Kancelaria adwokacka reprezentująca youtubera Stuarta "Stuu" Kluz-Burtona wydała oświadczenie w sprawie oskarżeń kierowanych pod adresem influencera. 31-latkowi zarzucono utrzymywanie bliskich kontaktów z
nastolatkami poniżej 15. roku życia
.
Pismo zostało przekazane Sergiuszowi Górskiemu, znanemu jako TheNitroZyniak. Dowiadujemy się, że od chwili wycofania się z internetowej działalności Stuu przebywa w Wielkiej Brytanii i nie śledzi bieżących wydarzeń w świecie influencerów.

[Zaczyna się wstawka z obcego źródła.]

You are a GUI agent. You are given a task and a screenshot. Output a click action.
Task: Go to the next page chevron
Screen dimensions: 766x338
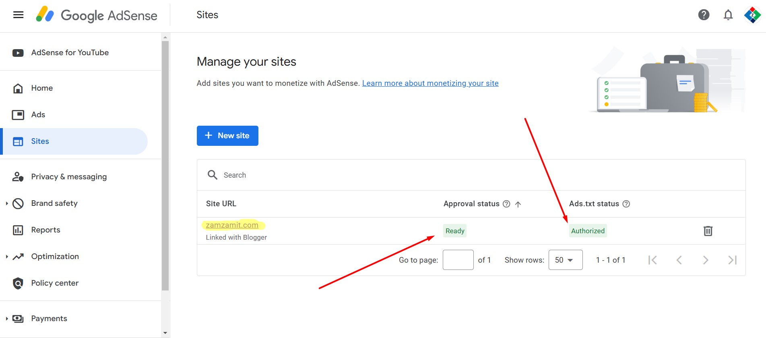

Twórca zdecydował się na przeprowadzkę z powodu choroby jego mamy oraz pogłębiających się problemów natury psychicznej.
Dalej czytamy, że Stuu
nie miał możliwości zapoznania się z materiałem
Olciak93 i dziennikarza Kuby Wątora przed oficjalną publikacją. Z jego relacji wynika, że Wątor nie wykazał chęci "obiektywnego przekazania treści" i celowo wprowadził widzów w błąd, sugerując, że Burton unikał zajęcia stanowiska w sprawie. Jak twierdzi prawnik youtubera, w rzeczywistości jego klient miał zaledwie kilka godzin na odpowiedź.
Ponadto w oświadczeniu stwierdzono, że bohaterka rozmowy
manipulowała informacjami
, zniekształcając pełen obraz sytuacji.
"Sama Aleksandra Adamczyk w wywiadzie wskazuje na udział innych osób, a w szczególności jednej osoby, która otrzymała od niej bardziej pikantne zdjęcie, której tożsamość zataja, skupiając się jedynie na opowiadaniu o osobie Pana Stuarta Burtona. [...] Jest to o tyle ważne, że - zgodnie z informacjami z wywiadu - wynika jednoznacznie, że osobą zatajoną jest osoba nadal aktywnie działająca w Internecie" - wskazano.
W związku z tym Burton zapowiedział podjęcie odpowiednich kroków prawnych.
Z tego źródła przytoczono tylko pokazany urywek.